Fouling on four of his six attempts, Mather landed only two throws that counted. His best was 143-9, almost 30 feet less than what he threw at sectionals.
"They were far enough to win," said Klaus. "He just couldn't get a good mark in."
Page 3 of 3 - The defending shot put state champion, Mather actually threw further than he did at state last year with a mark of 57-3. But that distance was bettered by Jeff City Helias' Will Fife who threw 57-7 on his third attempt to win as the No. 3 seed.
That was the top shot put in the state, all classes.
Mather came in as the No. 2 seed based on sectionals, but owned the top put in the state of 59-6.5.
He had also thrown 59-1 at districts.
Mather had a pair of 59 foot puts during warm-ups, but his only one that approached that distance when it counted resulted in a foul.

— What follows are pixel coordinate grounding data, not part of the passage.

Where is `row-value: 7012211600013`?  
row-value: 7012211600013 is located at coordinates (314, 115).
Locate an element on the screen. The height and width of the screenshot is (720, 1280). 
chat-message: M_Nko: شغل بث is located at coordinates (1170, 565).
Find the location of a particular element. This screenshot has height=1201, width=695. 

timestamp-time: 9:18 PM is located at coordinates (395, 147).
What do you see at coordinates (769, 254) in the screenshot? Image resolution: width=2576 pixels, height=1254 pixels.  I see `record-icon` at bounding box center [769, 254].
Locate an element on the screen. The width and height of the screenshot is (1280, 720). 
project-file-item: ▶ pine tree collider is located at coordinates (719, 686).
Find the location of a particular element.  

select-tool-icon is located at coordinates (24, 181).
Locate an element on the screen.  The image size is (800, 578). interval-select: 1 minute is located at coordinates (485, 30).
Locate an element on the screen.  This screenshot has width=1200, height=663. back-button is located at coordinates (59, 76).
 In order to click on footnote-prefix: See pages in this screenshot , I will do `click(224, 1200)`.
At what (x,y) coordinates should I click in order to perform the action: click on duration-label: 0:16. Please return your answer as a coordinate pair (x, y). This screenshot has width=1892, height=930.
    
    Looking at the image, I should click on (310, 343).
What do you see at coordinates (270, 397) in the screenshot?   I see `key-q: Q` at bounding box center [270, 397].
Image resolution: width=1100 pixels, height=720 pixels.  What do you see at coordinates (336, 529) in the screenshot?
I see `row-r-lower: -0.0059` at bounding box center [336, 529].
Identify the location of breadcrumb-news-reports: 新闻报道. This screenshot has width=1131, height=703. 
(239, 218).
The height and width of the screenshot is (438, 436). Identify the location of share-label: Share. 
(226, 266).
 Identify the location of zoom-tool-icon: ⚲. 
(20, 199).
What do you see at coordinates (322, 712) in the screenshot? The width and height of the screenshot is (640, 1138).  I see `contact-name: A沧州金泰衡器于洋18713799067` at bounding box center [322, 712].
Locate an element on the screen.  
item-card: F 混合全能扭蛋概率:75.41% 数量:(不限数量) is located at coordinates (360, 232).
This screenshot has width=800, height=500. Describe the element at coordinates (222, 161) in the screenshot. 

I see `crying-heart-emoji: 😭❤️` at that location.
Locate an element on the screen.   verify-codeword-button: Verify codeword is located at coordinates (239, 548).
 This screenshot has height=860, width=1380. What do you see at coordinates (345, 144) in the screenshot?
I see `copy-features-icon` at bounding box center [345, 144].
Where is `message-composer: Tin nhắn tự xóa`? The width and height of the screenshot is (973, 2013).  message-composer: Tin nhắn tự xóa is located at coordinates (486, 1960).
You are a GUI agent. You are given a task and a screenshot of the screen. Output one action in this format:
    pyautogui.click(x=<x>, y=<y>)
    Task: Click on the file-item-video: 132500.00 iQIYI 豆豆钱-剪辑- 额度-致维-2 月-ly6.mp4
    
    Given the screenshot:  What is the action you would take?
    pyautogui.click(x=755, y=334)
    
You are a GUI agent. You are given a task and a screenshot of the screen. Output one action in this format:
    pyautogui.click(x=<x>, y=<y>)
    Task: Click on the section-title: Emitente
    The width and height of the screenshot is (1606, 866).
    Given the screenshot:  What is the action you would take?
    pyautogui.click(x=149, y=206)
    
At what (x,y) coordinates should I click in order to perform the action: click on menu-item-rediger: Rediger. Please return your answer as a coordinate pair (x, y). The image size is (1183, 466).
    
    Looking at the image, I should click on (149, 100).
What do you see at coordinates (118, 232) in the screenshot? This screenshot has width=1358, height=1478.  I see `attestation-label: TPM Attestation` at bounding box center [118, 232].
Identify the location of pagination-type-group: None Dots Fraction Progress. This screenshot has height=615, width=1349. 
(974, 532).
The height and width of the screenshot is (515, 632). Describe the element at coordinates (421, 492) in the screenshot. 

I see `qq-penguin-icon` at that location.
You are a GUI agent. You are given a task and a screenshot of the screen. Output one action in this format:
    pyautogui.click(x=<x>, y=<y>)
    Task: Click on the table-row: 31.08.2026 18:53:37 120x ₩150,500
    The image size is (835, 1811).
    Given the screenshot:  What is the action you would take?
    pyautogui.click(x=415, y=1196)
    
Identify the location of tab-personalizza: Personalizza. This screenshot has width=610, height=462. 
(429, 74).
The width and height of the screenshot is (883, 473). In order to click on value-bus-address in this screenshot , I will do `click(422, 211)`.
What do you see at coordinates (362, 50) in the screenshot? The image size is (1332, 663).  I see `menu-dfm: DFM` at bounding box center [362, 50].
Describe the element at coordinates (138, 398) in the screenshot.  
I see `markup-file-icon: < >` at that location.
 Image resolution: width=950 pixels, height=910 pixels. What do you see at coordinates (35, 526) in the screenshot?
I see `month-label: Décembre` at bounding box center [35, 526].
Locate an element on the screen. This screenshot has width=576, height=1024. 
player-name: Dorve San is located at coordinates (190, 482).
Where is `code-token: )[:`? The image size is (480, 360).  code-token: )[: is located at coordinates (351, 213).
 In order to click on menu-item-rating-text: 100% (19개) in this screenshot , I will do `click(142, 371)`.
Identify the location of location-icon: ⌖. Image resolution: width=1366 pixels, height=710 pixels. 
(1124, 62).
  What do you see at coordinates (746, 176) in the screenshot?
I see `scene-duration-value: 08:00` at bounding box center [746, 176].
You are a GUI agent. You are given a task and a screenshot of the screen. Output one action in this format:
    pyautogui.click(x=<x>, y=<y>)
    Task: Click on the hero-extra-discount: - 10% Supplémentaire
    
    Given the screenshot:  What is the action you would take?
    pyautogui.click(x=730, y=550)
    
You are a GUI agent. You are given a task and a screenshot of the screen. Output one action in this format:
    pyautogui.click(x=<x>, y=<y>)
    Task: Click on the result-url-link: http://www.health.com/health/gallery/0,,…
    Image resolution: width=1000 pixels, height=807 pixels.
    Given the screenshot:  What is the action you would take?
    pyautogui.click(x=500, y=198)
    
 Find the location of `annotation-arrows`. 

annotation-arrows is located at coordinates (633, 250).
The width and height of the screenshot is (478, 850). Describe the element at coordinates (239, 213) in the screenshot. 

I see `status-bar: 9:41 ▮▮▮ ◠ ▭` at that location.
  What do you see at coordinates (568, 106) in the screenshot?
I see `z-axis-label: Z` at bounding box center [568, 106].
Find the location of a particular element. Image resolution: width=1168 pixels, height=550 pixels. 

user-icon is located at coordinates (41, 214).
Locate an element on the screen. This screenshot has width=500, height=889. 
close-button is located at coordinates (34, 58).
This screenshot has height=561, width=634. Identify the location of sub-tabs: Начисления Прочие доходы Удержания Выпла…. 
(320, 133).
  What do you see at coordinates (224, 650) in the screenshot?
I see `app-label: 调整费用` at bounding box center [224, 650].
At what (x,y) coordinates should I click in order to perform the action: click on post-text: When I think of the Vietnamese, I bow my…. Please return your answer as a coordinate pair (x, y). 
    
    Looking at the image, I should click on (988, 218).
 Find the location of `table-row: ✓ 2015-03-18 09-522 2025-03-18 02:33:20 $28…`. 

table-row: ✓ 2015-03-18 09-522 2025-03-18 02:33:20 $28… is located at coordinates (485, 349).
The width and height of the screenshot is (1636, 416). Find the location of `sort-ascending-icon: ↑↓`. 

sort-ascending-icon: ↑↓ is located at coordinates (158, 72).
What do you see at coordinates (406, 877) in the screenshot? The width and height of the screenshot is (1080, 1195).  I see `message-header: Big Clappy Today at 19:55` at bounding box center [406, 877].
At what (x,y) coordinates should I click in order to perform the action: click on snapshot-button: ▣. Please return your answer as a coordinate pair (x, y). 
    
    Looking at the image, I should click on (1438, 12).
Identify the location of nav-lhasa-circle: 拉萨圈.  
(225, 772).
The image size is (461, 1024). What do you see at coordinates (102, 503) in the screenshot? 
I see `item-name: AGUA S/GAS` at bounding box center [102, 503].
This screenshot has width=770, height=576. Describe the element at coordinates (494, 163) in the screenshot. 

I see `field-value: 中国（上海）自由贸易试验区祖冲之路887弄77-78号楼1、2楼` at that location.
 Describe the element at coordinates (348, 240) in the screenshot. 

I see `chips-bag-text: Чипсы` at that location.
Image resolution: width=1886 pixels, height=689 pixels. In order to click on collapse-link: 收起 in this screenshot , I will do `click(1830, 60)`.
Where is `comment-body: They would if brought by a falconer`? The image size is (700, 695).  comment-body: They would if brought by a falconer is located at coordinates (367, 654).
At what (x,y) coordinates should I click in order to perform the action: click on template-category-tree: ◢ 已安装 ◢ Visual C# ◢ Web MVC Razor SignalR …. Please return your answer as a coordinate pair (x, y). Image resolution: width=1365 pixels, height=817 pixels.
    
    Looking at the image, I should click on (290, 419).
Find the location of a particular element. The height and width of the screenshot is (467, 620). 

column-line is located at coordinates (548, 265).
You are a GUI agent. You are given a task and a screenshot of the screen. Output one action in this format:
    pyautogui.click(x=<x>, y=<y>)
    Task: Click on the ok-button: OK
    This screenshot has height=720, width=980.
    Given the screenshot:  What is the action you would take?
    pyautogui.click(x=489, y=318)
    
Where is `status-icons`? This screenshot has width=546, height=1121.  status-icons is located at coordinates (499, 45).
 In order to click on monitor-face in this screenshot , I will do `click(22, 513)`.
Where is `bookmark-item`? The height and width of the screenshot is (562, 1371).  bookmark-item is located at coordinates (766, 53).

"That's just how it goes," said Klaus. "Those go up and down. It's frustrating to know he could've won both. It's what you do here and how you compete."
Senior Derek Stiens tied for 12th in the pole vault with a height of 12-6, well beneath his season-best of 14-0.
This marked the first time in three appearances at state he did not medal. Stiens finished fourth in the event last year with a height of 13-9 and fifth as a sophomore.
"It wasn't what I expected," said Stiens. "It really wasn't. I was trying to work some stuff out this week and trying to get higher, but that's not what happened. I just didn't have enough time in the season to get it figured out."
The Hounds are forced to bid farewell to all four of their boys state qualifiers, a group that combined to win two state titles and earn 10 state medals.
Mather will continue his throwing career at Northwest Missouri State.